I'm having a little problem with information lately. I try to be unbiased in my information-gathering by getting the news from multiple sources and always paying attention to citations and the respectability of sources, yet there is still a lot of uncertainty as to what is absolutely true. Take the issue at hand at last night's Toast Party: Does drinking out of aluminum cans give you Alzheimer's disease, or at least increase your risk? I spent some time researching this (just using on-line sources) and came up with the following answers, Yes, No, Maybe. All of those answers came from what appear to be reliable sources. Now that I've educated myself on the topic, I could come up with a fairly convincing argument for each answer and many people have. So where does that leave me? Nowhere. And the Alzheimer's/aluminum debate is just one of many. Sunscreen/Skin Cancer. Soy Good/Soy bad. Global Warming/Cyclical Climate Change. Antibiotics/Bloodletting. Okay, maybe that last one isn't much of a mystery anymore : ).

I've found that in a conversation where one party moves to the far extreme in a certain argument's theoretical continuum, it tends to force everyone else to the opposite extreme, if only for the sake of balance. This is unacceptable. If you are standing in front of me arguing that bloodletting is the ideal and only true way to treat infection, I shouldn't have to stand up and say that antibiotics are the ultimate panacea for all mankind's ills. But if I give a fair and balanced report on antibiotics (they generally do the job, but their success is waning; they tend to destroy the good bugs as well as the bad, etc), then the middle ground between us is somewhere in the area of "Leeches and antibiotics are both acceptable treatment options and patients should be advised about the benefits and risks of both before making any treatment decisions." This, of course, is ridiculous.

The only intelligent answer to these questions is the unsatisfying shoulder shrug.

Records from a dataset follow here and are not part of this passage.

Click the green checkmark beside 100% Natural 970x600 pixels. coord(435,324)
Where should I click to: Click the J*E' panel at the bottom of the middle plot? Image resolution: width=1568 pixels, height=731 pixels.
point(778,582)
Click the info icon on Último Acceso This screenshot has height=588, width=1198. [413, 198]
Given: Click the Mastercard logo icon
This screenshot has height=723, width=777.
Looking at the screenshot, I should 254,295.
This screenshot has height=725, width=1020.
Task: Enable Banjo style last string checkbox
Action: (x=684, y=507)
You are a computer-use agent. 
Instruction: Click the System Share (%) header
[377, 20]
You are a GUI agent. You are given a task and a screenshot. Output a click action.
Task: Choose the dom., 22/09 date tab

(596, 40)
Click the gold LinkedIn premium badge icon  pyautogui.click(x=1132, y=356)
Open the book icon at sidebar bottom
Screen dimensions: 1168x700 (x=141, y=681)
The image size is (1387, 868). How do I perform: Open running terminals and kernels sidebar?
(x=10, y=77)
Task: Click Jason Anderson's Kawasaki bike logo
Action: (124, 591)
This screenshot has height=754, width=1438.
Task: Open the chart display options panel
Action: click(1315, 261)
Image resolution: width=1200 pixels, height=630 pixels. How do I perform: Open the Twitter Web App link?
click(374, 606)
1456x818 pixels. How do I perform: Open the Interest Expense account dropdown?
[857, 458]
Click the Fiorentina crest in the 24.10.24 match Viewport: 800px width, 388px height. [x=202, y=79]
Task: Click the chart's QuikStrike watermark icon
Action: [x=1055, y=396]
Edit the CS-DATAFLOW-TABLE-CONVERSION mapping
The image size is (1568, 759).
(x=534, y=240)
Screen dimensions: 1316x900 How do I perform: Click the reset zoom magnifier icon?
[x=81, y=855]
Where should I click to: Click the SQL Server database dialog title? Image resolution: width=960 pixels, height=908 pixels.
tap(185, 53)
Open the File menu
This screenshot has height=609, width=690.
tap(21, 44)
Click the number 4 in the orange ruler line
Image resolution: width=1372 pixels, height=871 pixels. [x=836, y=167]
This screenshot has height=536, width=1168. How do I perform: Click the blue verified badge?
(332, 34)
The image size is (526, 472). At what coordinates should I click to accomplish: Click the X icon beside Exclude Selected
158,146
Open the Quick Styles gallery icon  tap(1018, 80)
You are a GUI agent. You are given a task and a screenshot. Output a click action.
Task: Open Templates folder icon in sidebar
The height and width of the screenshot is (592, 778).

The evidence literally goes both ways and the only absolute truth is, We Don't Fully Know Yet. You may prefer one view over another, but to be rational you have to acknowledge all the evidence. So how do we take a stand? And how should we live our lives? And how do we communicate with people who refuse to acknowledge the evidence on both sides? Or why talk about it at all if there's no satisfying conclusion to come to at the end? And what about the possibility, put forth and effectively argued by Malcolm Gladwell in Blink, that the more information we have, the less we are able to see the correct answer?

1 comment:

HerbalAmanda said...

I have this problem all the time. Every one of my books on herbs tells me different things about them and most of the time any herb you choose can either be a panacea or a deadly killer depending on your source.

I think sometimes you have to look at all the evidence and then use some logical reasoning. For the alzhiemers thing I like to look at it like this. Some evidence suggests that aluminum is bad for you but it is inconclusive most likely because most things are packaged in it. The best course of action then is moderation. Aluminum wont kill me in the minute doses in a can of pop, but a can of pop everyday will probably buildup in my system causing me trouble of some sort. Whether or not I get alzhiemers, I bet NOT eating out of aluminum every day will improve my health at least marginally over the long run.

I think the problem is in the fact that we are left to deal with more chemicals than our livers can effectively handle most of the time. Until science can follow multiple chemicals and their interaction in the body we will never truly know for sure what is good or bad for us. Not to mention that we are all individuals and don't always follow what's 'normal.' Remember until a few years ago only white males were tested in trials, and it remains disparate today with most test subjects being white college students. Research in humans has a long way to go before its universal in its evaluations.